Global trade will become more of an economic force in this century than ever before. But the United States, the dominant player in global trade, must improve the way it formalizes trade with other countries. Depending on the details of agreements, trade can create prosperity or poverty in developing nations, and it can limit or expand manufacturing here.
Rep. Mike Michaud introduced a bill beginning to gain support in Congress that would revise the terms by which the U.S. trades with developing nations. Rep. Michaud has been an outspoken opponent of the North American Free Trade Agreement, arguing it has hurt more than helped American and Maine businesses. But his TRADE bill — the Trade Reform, Accountability, Development and Employment Act — is a third way. Rather than oppose or support global trade, the bill creates a better framework for renegotiating existing agreements and sets standards for new ones.

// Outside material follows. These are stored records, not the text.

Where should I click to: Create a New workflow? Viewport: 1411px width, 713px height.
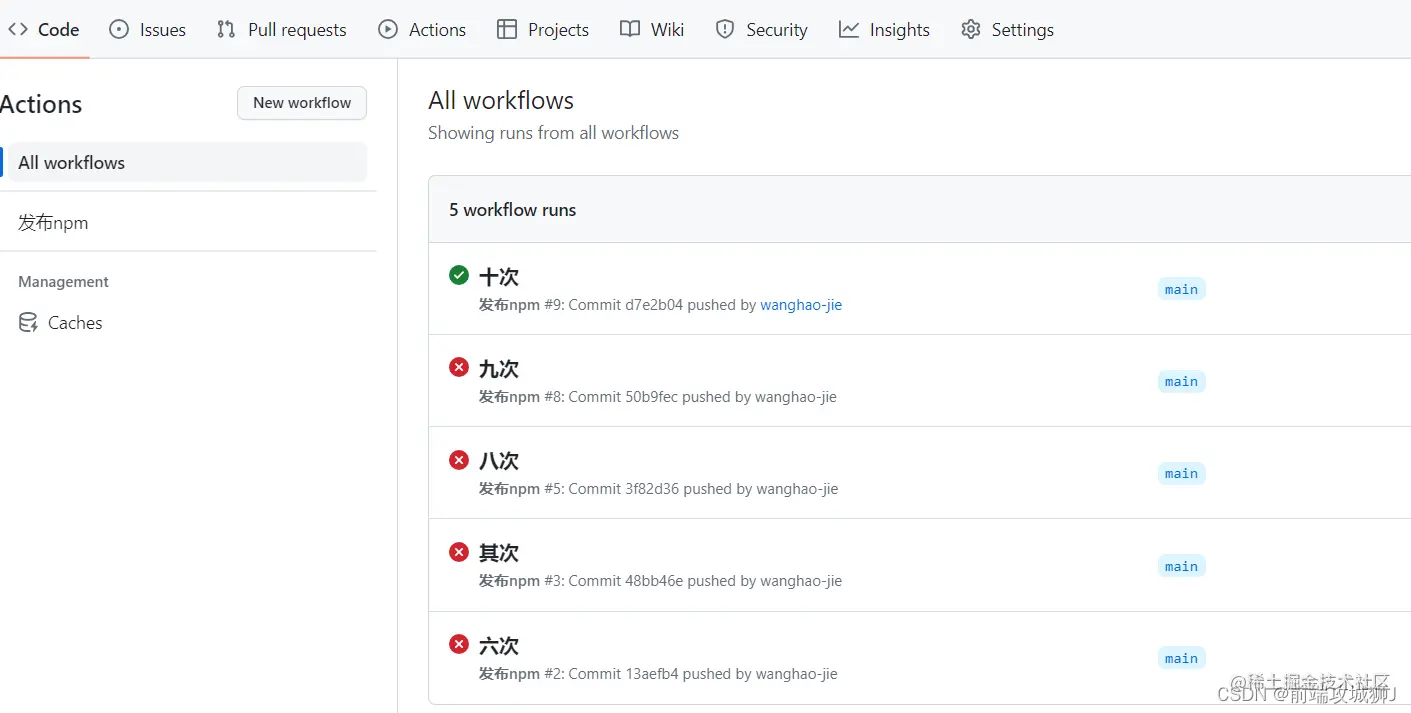pos(302,103)
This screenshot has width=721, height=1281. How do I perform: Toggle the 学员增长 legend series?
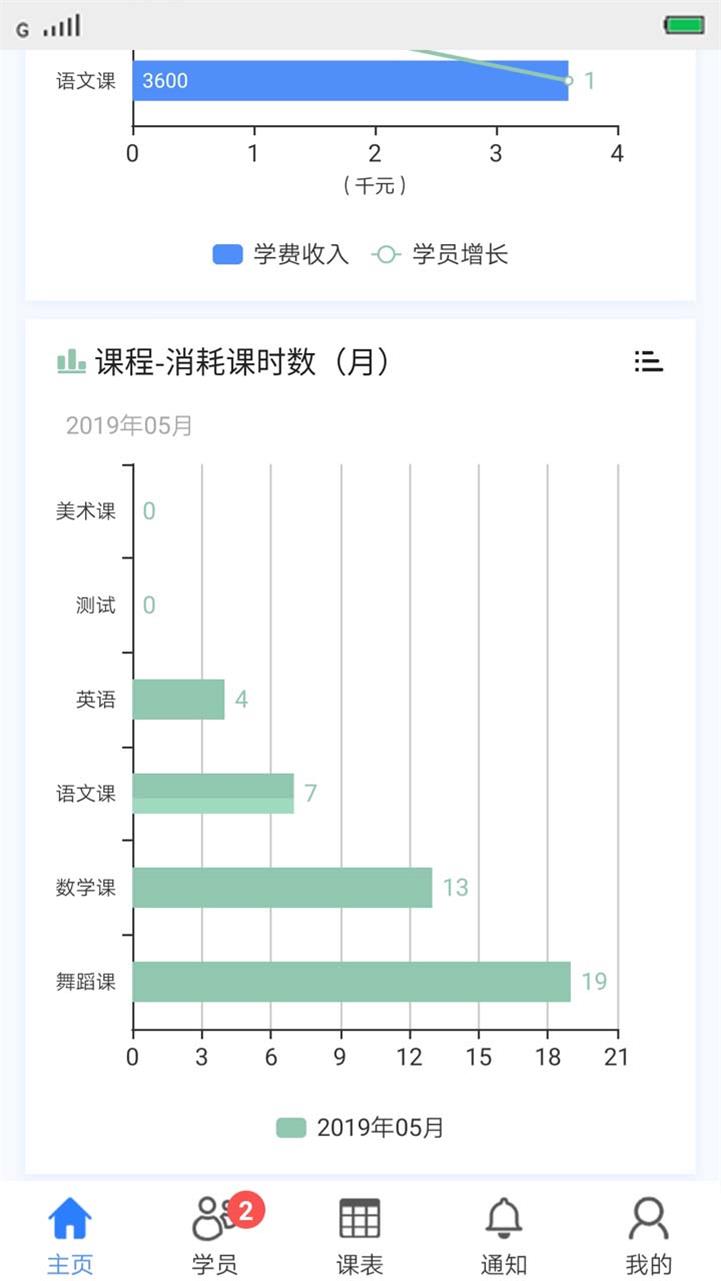pos(440,255)
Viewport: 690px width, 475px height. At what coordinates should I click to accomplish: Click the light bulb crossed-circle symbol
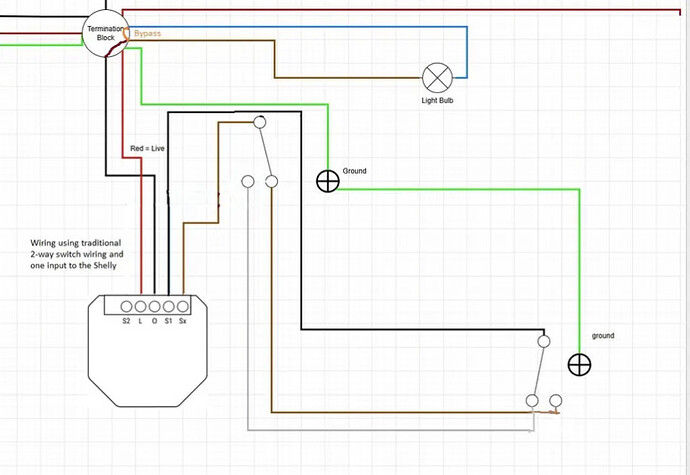click(437, 78)
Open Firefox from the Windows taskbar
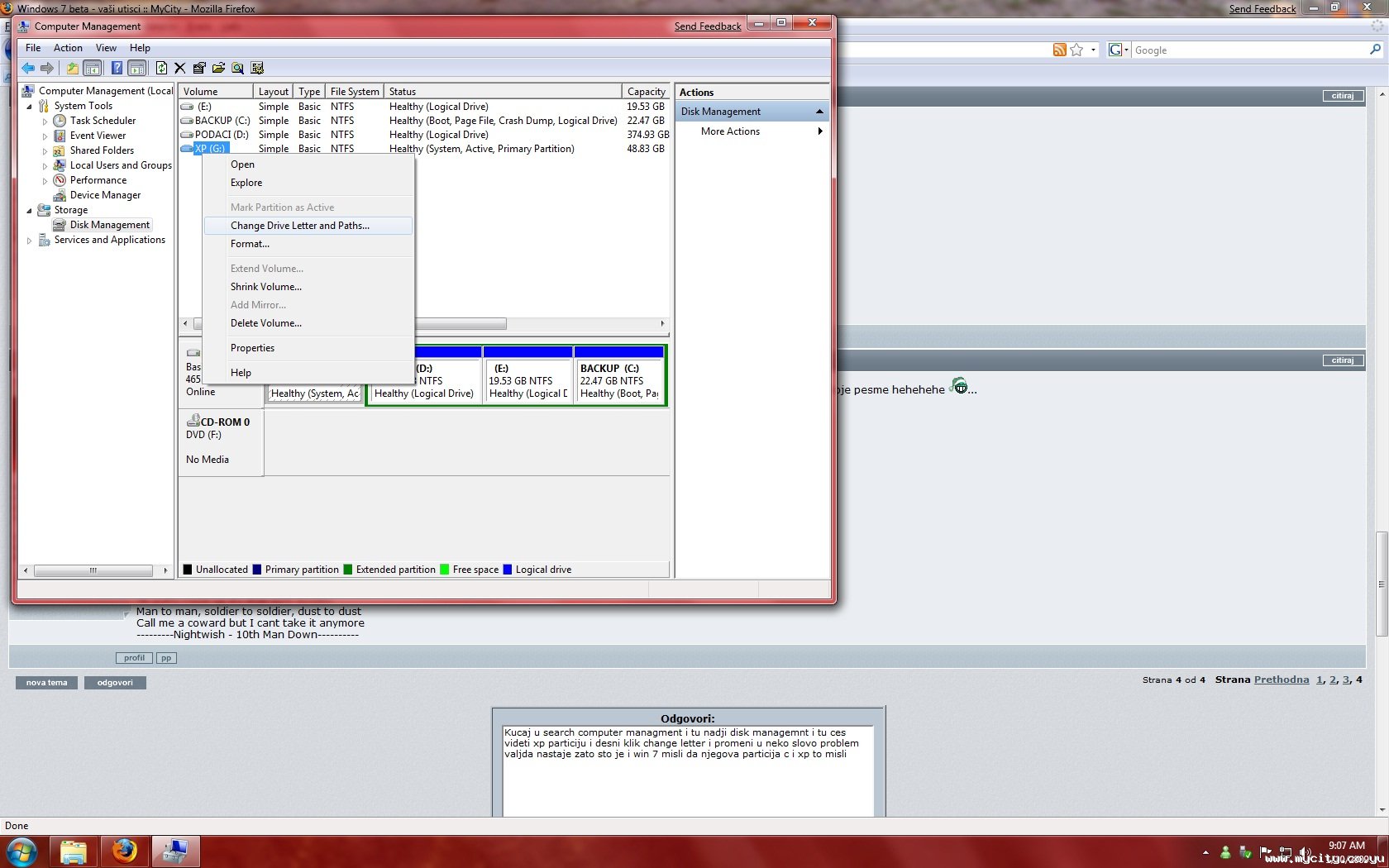The height and width of the screenshot is (868, 1389). (125, 851)
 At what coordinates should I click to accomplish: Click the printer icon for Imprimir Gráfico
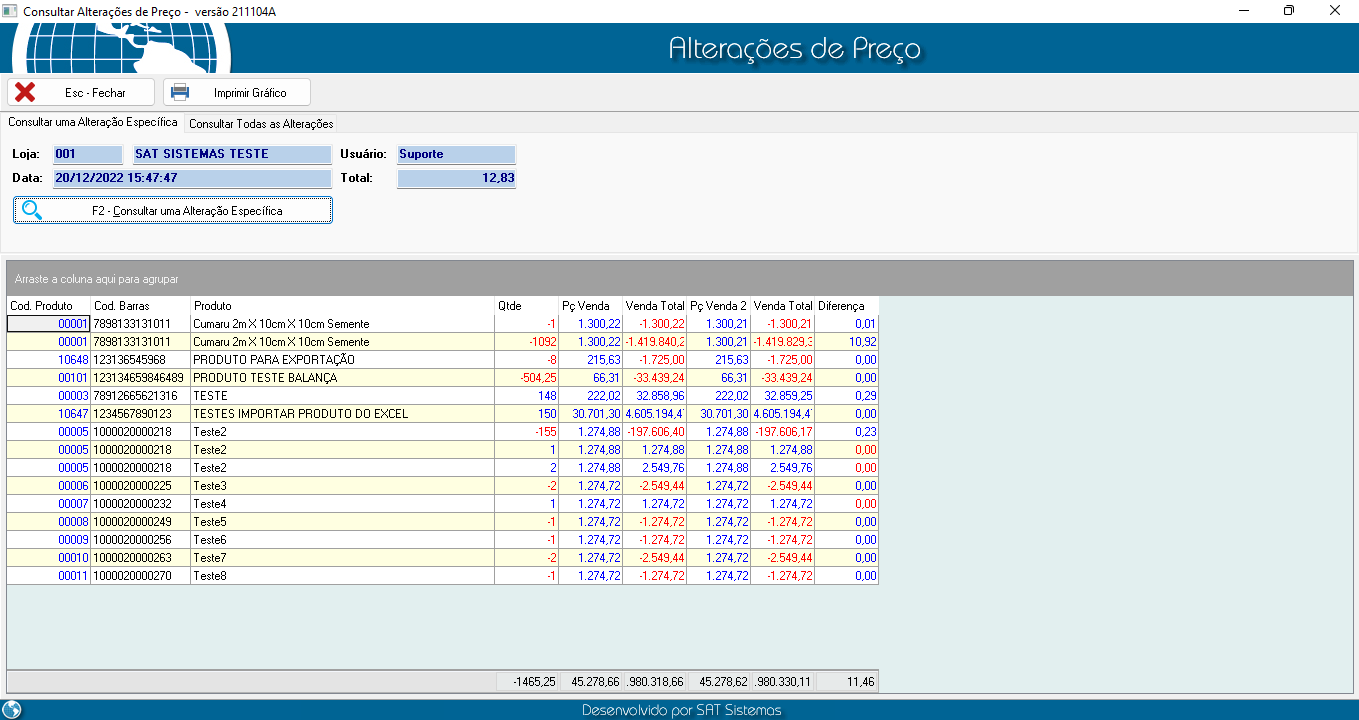pyautogui.click(x=180, y=93)
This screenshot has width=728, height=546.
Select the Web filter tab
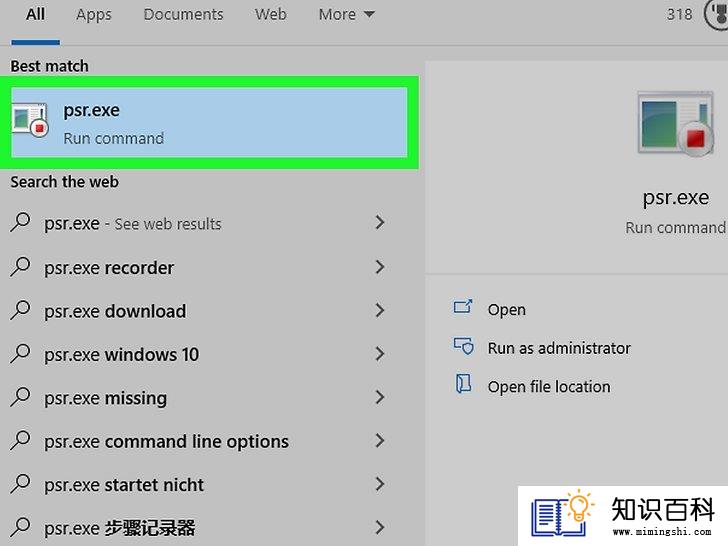pos(271,14)
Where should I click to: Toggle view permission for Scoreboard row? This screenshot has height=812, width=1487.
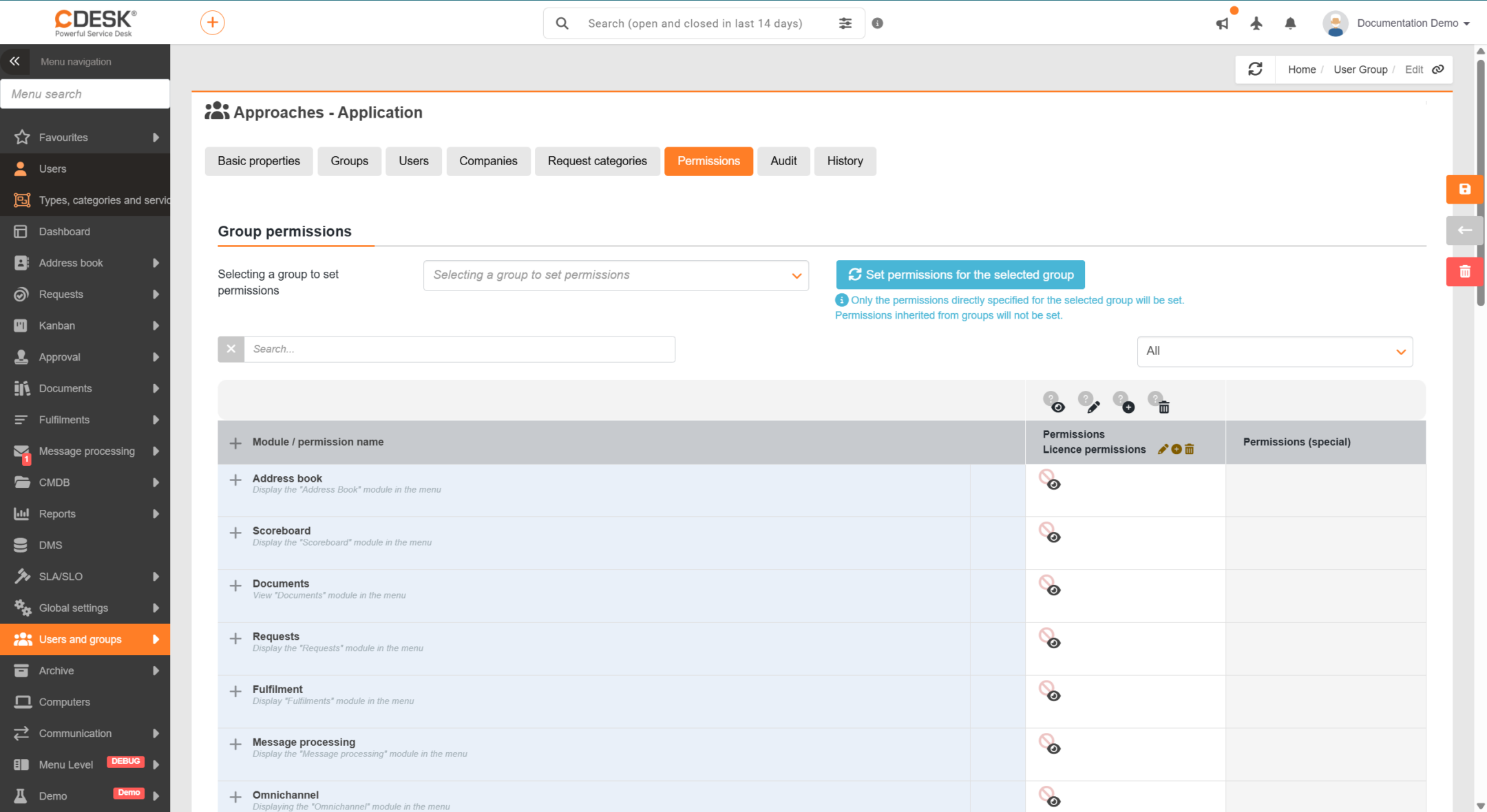tap(1051, 533)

The TRADE bill, which has 108 co-sponsors, would require the Government Accountability Office to review existing agreements such as NAFTA and CAFTA and the trade-promoting World Trade Organization, of which the U.S. is a member. The review would assess economic outcomes in the U.S. and abroad, as well as consider human rights, security, and environmental and social effects. The review would have to be completed before any new trade agreements are signed. Currently, trade deals with Panama, Colombia and South Korea are pending, so those would be on hold if the Michaud bill passes.
Under the bill, new trade deals could not ban “buy American” provisions or anti-sweat shop policies, but would ban tax breaks for businesses that outsource U.S. jobs.
Rep. Michaud’s bill also would end the fast-track system where Congress can only approve or reject, not revise, trade agreements. Rather than have the White House negotiate deals and allow only yes or no votes in Congress, the bill creates a new mechanism to include Congress in the process by which trade agreements are drafted.
In 2004, President Bush’s treasury secretary, John Snow, said the outsourcing of American jobs was good for the domestic economy. Democrats seized on the statement, and Mr. Snow had to do some backpedaling, but what he said was essentially true. Through trade, the economies of developing nations can rise to the point where their businesses and residents are then buying American products.
At the same time, the argument made in the early 1990s was that through global trade, the U.S. economy would emerge as specialized in producing higher-value goods. That has been the result, but most agree the loss of manufacturing along the way has not been good for the U.S. A recent example comes in the importation of wind turbine parts for Maine projects, some of which are manufactured in Vietnam.
Too often, trade agreements have allowed U.S. or multinational firms to relocate manufacturing to developing nations where they can dump waste in the river, pay employees poorly, make them work in terrible conditions and squelch any efforts to organize unions. This must end, for moral and economic reasons. The TRADE bill achieves these goals.